Sweden finds the largest rare earth deposit in Europe. It could help cut dependence on China
Swedish mining company LKAB says it has found Europe’s largest deposit of rare earth oxides in the country’s north, a discovery that could reduce the continent’s reliance on China for the critical resource.
Rare earth minerals play a key role in generating clean energy and producing electric vehicles and consumer electronics. But the market is dominated by China, which accounts for 60% of global production, according to the US Geological Service.
LKAB has identified more than one million tonnes of rare earth oxides in the Kiruna area, located in the far north of the country, the company said in a statement on Thursday.
“This is good news, not only for LKAB, the region and the Swedish people, but also for Europe and the climate,” said Jan Moström, president and group CEO of LKAB.
No rare earth elements are currently being mined in Europe, leaving it dependent on imports. The European Union gets 98% of the minerals from China, according to the European Commission.
But demand is expected to surge as a result of electrification, which will lead to a global “undersupply” at a time of increasing geopolitical tensions, LKAB said.
The company added that the region’s dependence on China for rare earth minerals increases the vulnerability of European industry.

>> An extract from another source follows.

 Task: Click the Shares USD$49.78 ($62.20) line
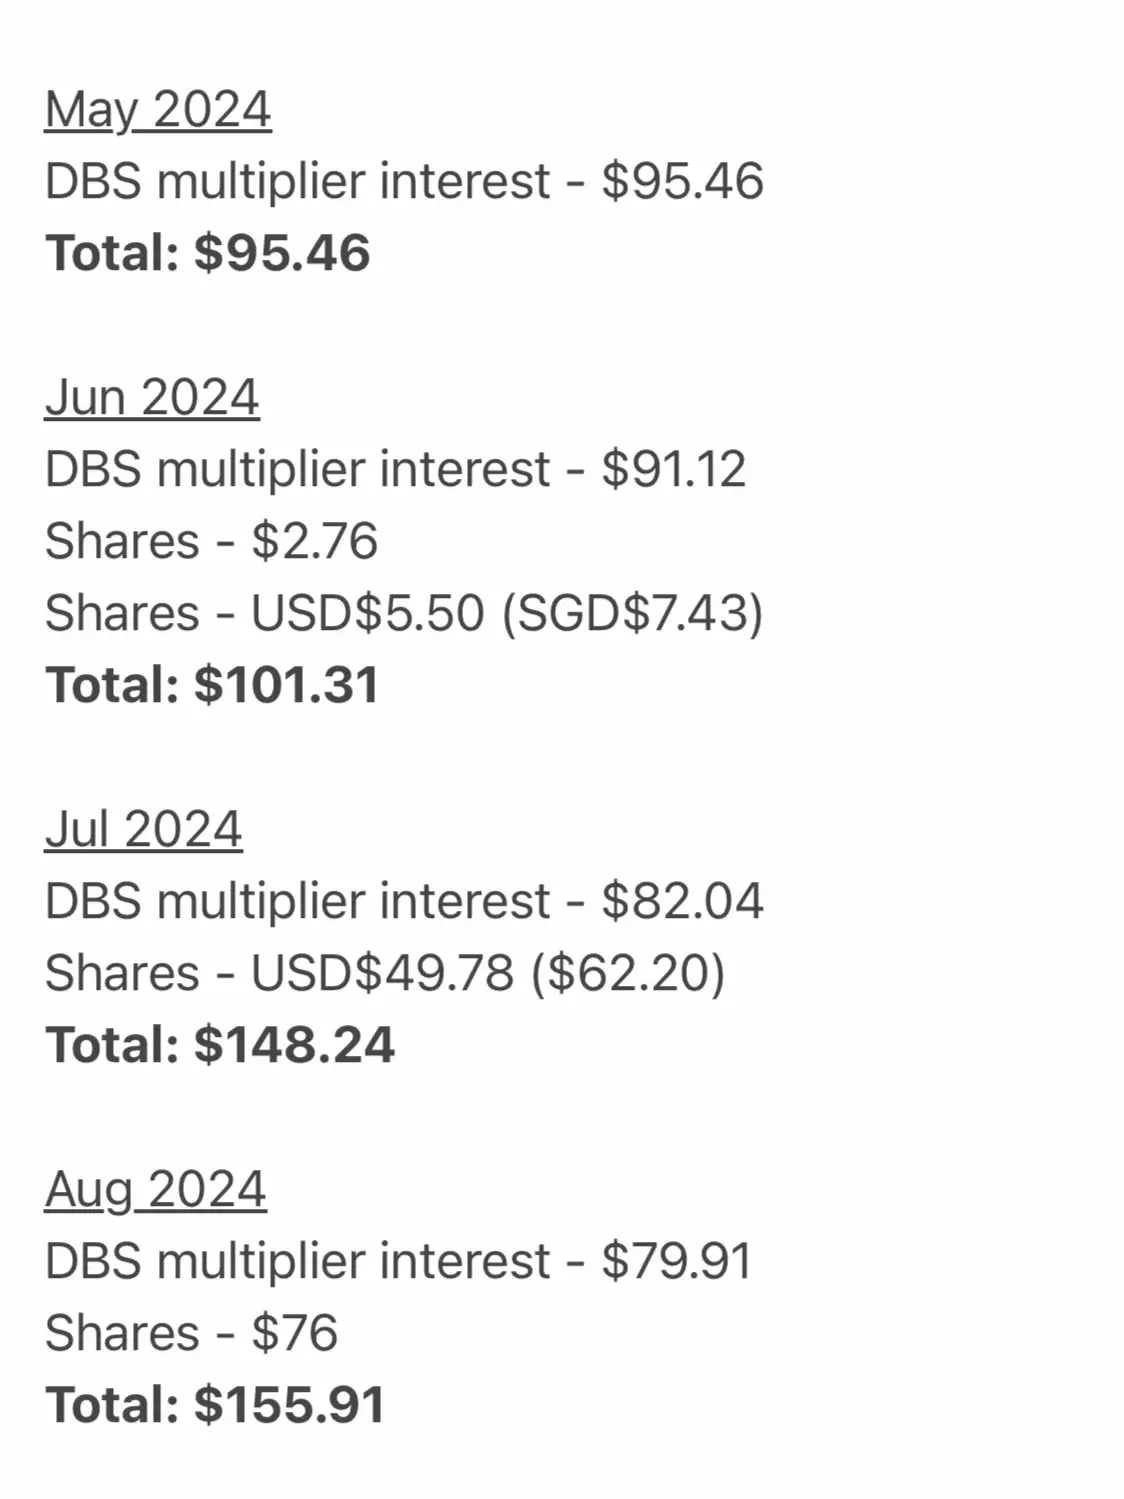coord(385,973)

“Electrification, the European Union’s self-sufficiency and independence from Russia and China will begin in the mine,” said Ebba Busch, Sweden’s minister for energy, business and industry, in the same statement. “We need to strengthen industrial value chains in Europe and create real opportunities for the electrification of our societies. “
Still, the road to mining the deposits is long, LKAB added. It plans to submit an application for a permit later this year.

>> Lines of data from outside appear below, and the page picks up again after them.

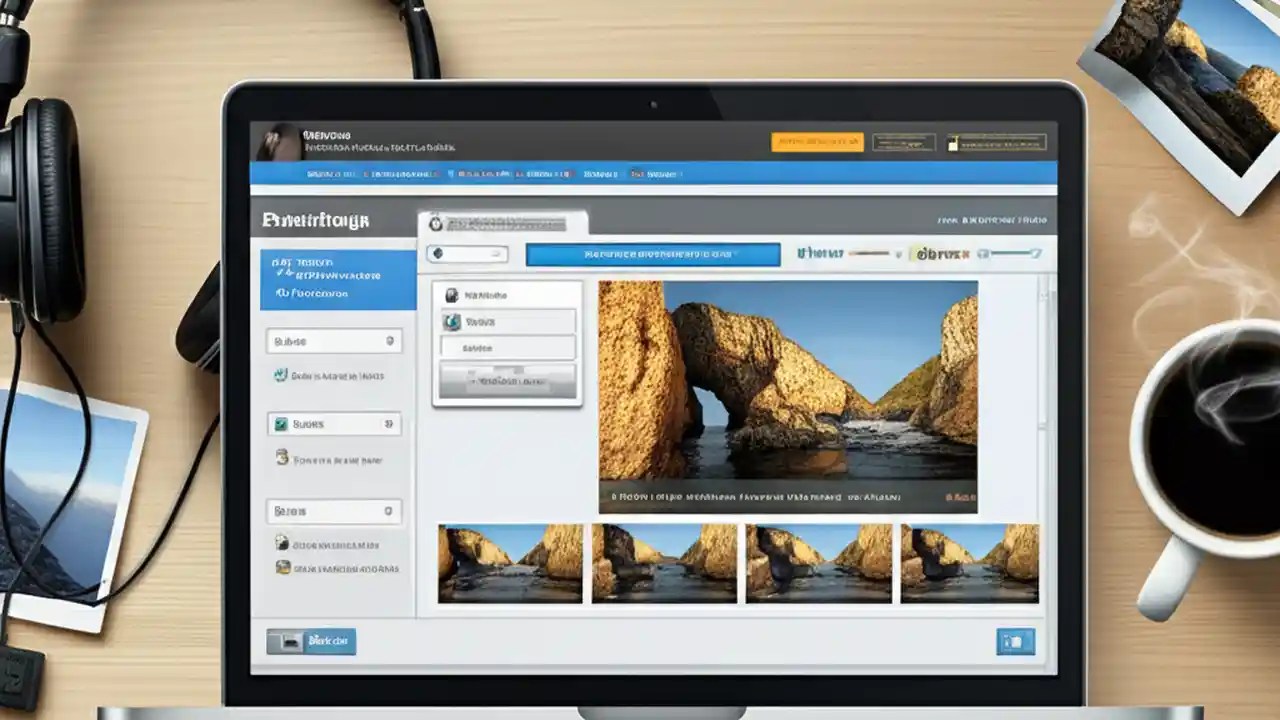The height and width of the screenshot is (720, 1280).
Task: Open the clock history icon in the sidebar
Action: tap(283, 459)
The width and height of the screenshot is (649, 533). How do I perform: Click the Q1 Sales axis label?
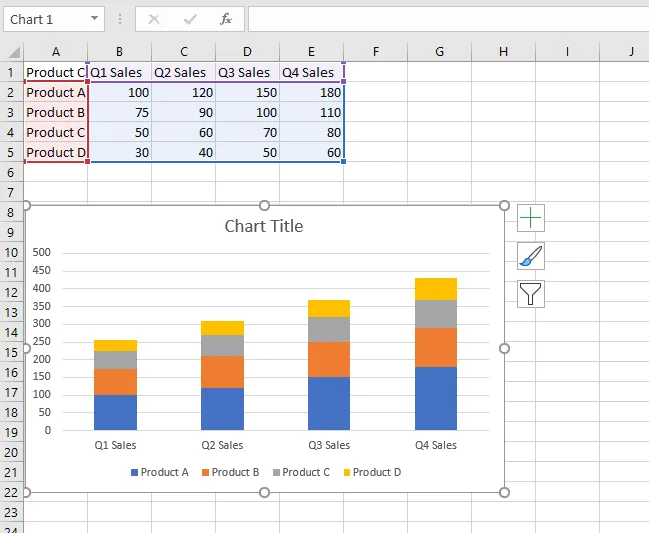tap(116, 445)
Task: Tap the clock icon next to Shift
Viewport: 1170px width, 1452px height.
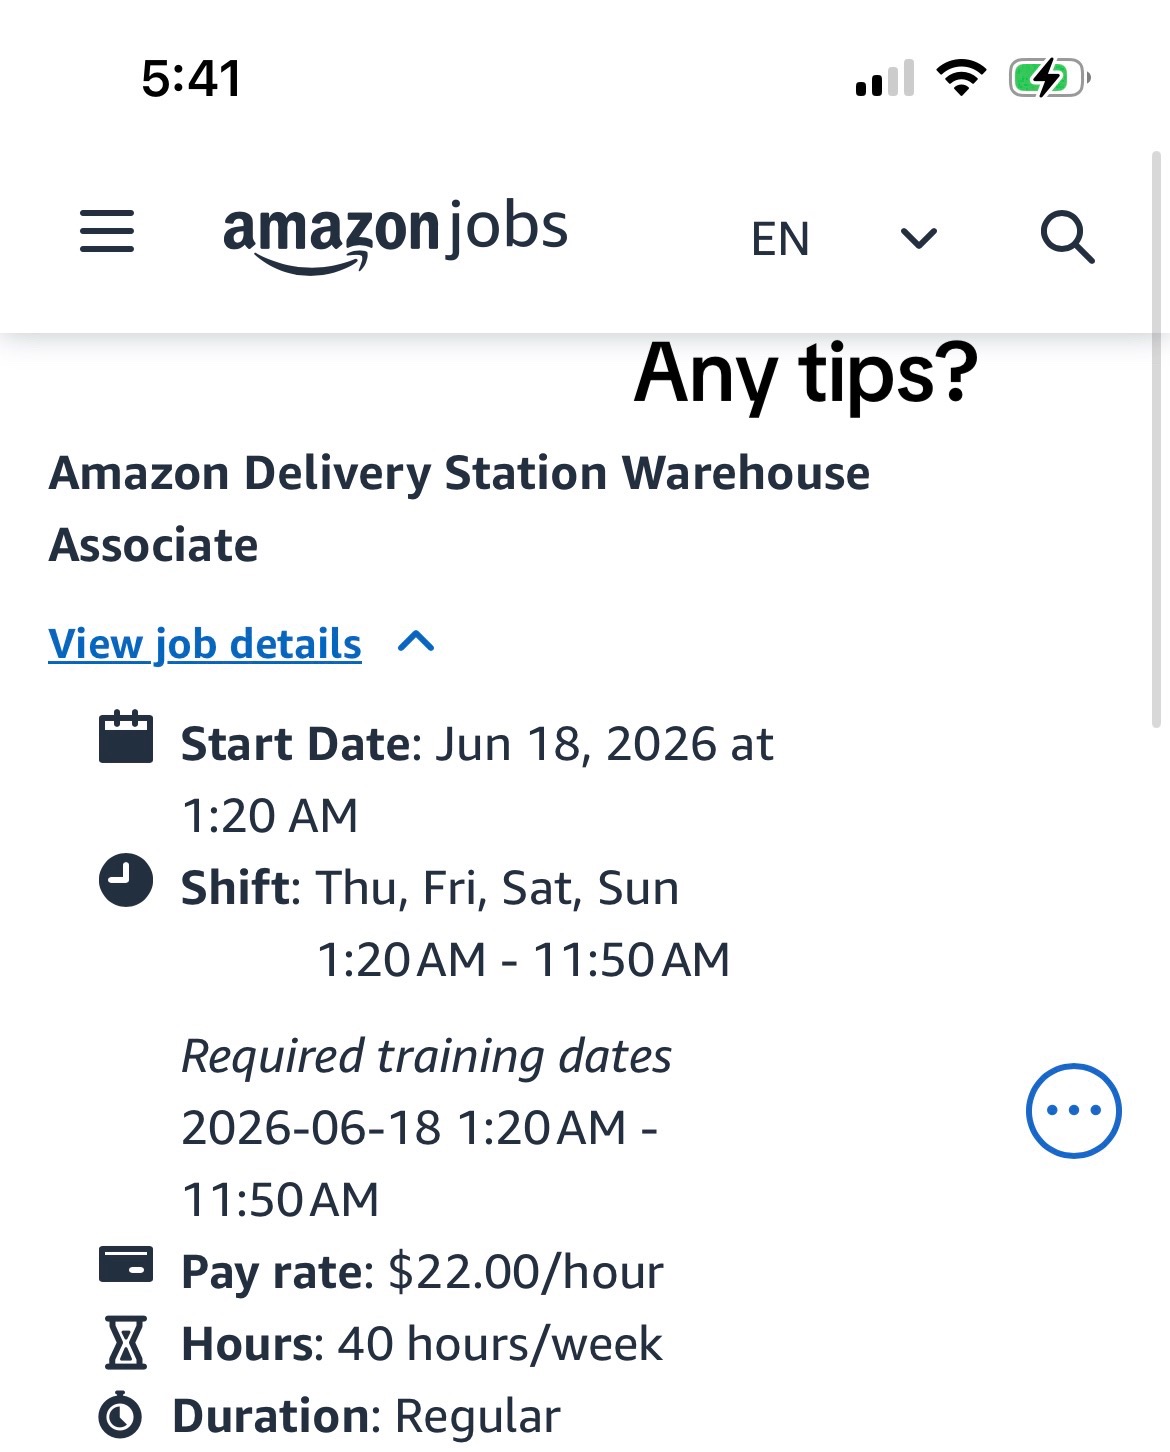Action: click(x=126, y=881)
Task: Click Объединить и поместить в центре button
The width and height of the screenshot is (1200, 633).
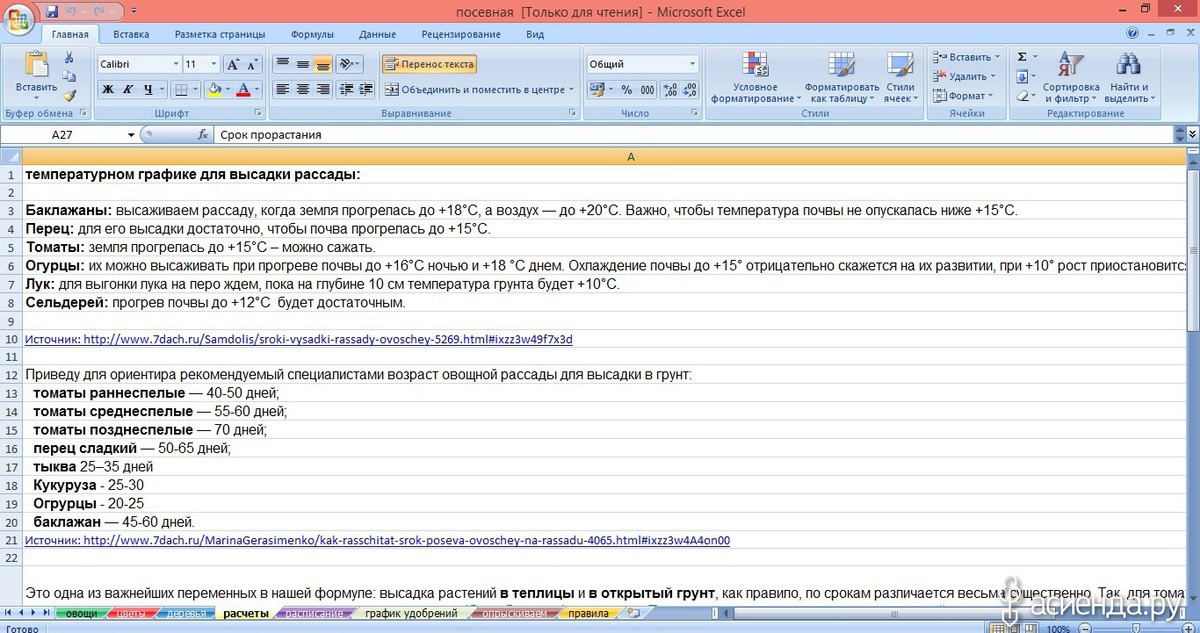Action: pos(479,90)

“If we look at how other permit processes have worked within our industry, it will be at least 10-15 years before we can actually begin mining and deliver raw materials to the market,” it said.

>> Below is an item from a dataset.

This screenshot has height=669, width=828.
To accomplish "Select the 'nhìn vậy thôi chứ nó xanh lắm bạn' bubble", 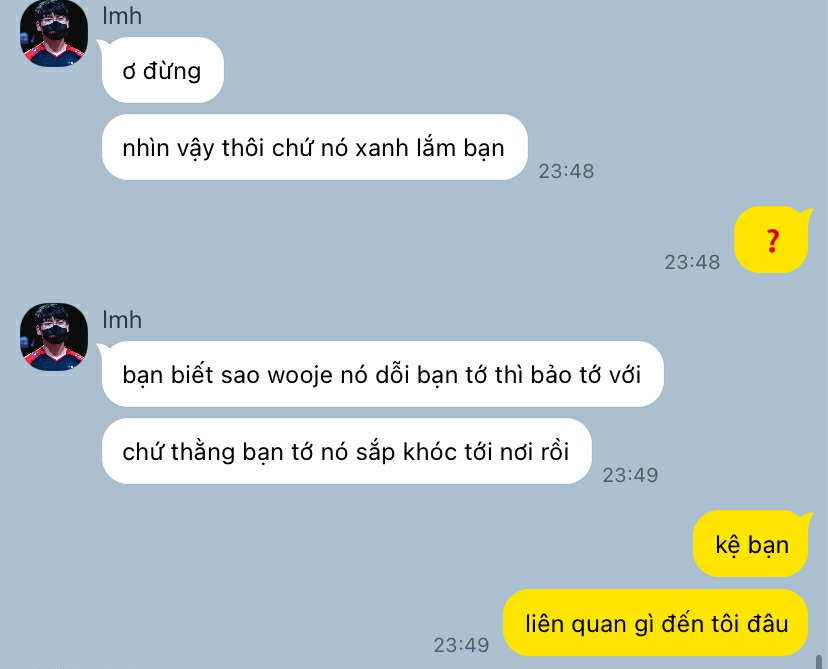I will pyautogui.click(x=315, y=147).
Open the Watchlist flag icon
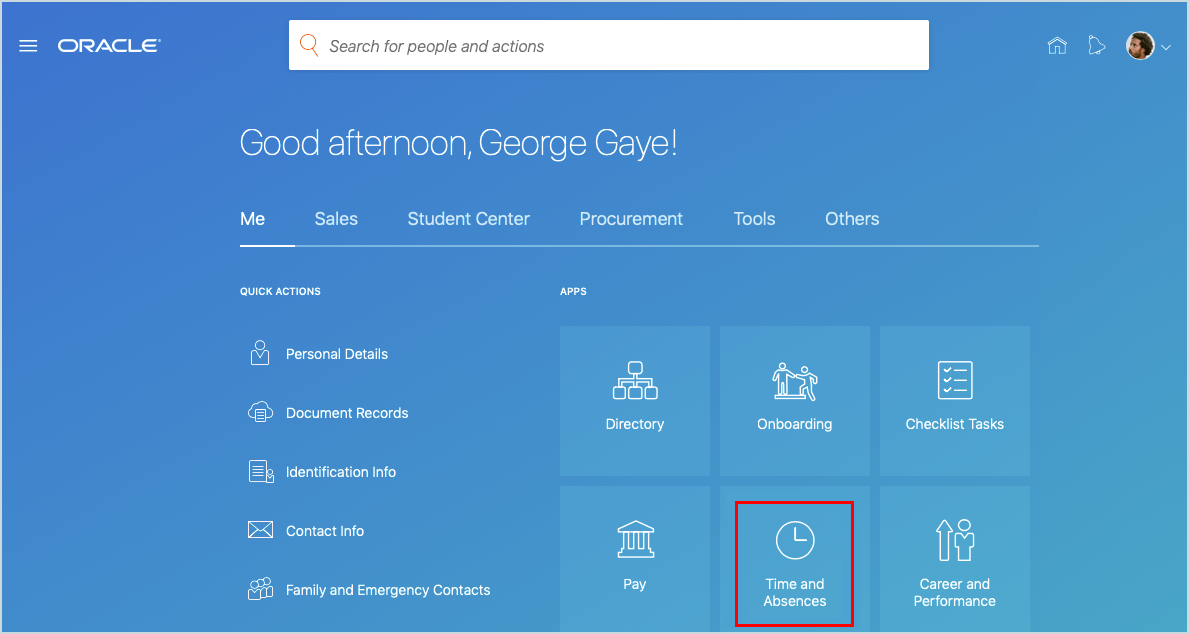Screen dimensions: 1189x634 coord(1097,46)

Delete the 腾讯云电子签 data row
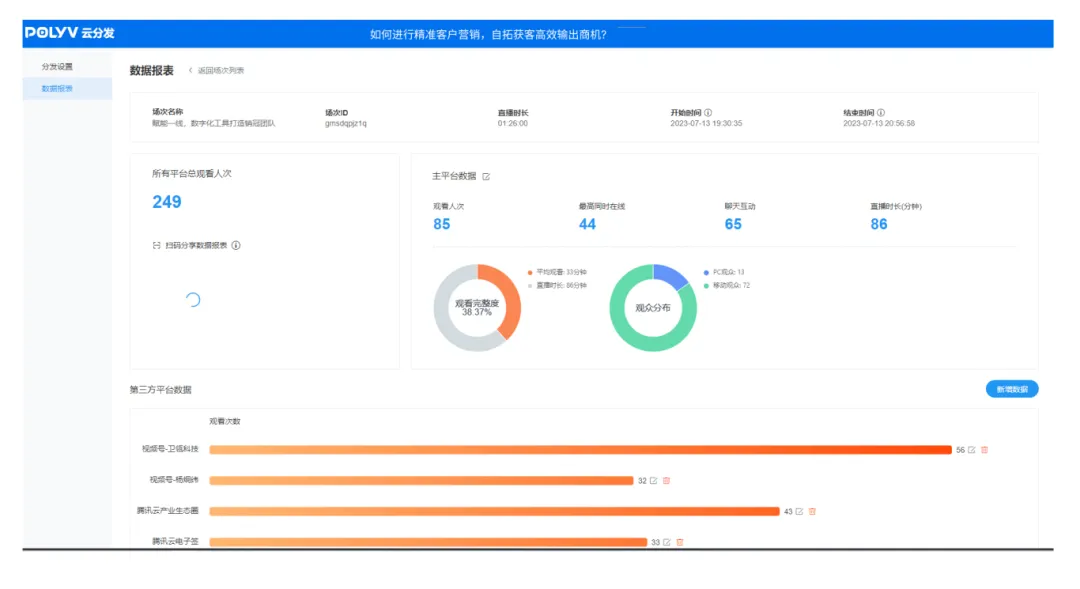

Given its importance in the tech industry, rare earths have become one of the main fronts in the US-China competition as well.
The United States, which has long relied on China for the minerals, is seeking to strengthen its domestic supply chain to emerge as a dominant global player. In 2021, the Biden administration targeted rare earths, among other domestic supply chain priorities, to reduce the vulnerability of these industries to geopolitical tension.